DeepFlow is an advanced observability platform designed for cloud-native and AI applications, offering zero-instrumentation, full-stack visibility to help developers and operations teams monitor, troubleshoot, and optimize complex distributed systems. Leveraging eBPF (extended Berkeley Packet Filter) technology and WebAssembly (Wasm), DeepFlow enables zero-code data collection of application performance metrics, distributed tracing, continuous profiling, and network performance monitoring across any language and infrastructure. Its SmartEncoding and AutoTagging mechanisms provide efficient storage and rich metadata tagging of observability data, reducing overhead while eliminating data silos. DeepFlow integrates seamlessly with popular observability stacks such as Prometheus, OpenTelemetry, SkyWalking, and Pyroscope, supporting SQL, PromQL, and OTLP APIs for data querying.
Key Features
Universal service map built with zero code instrumentation, covering application, third-party, and cloud-native infrastructure services across all languages.
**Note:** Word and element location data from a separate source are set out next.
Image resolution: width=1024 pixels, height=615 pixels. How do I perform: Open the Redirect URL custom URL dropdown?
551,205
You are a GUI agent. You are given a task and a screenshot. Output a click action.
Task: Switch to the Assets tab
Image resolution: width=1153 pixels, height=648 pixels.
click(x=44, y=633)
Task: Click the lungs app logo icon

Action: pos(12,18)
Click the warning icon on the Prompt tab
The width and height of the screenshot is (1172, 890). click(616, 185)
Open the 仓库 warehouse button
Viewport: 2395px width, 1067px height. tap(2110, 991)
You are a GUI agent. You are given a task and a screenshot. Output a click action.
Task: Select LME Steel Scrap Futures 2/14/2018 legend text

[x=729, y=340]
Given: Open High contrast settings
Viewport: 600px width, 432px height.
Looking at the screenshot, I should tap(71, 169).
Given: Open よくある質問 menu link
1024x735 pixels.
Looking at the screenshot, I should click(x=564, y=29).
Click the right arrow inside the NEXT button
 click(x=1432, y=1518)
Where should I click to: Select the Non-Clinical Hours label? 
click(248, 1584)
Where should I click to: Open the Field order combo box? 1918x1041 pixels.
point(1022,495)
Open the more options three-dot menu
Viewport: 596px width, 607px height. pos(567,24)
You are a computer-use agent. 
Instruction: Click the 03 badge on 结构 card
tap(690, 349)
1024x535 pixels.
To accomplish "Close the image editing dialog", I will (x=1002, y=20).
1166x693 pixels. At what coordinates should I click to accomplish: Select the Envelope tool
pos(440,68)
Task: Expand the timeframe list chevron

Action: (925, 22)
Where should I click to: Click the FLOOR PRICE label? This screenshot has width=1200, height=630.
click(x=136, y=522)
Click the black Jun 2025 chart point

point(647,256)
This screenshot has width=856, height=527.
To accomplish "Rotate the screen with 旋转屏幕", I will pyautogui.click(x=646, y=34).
Zero-intrusion distributed tracing for any request with full-stack metrics and detailed file I/O event collection.
Continuous profiling with less than 1% system overhead, generating detailed flame graphs to identify performance bottlenecks at application, library, kernel, and hardware levels.
SmartEncoding and AutoTagging for efficient, scalable storage and correlated observability data with rich contextual metadata.
Use Cases
Real-time application monitoring and troubleshooting of microservices architectures in production environments without code changes.
Performance profiling and root cause analysis across cloud-native infrastructure and AI workloads for DevOps and SRE teams.
Integration as a backend data source for comprehensive observability platforms, enabling advanced querying and visualization in existing tech stacks.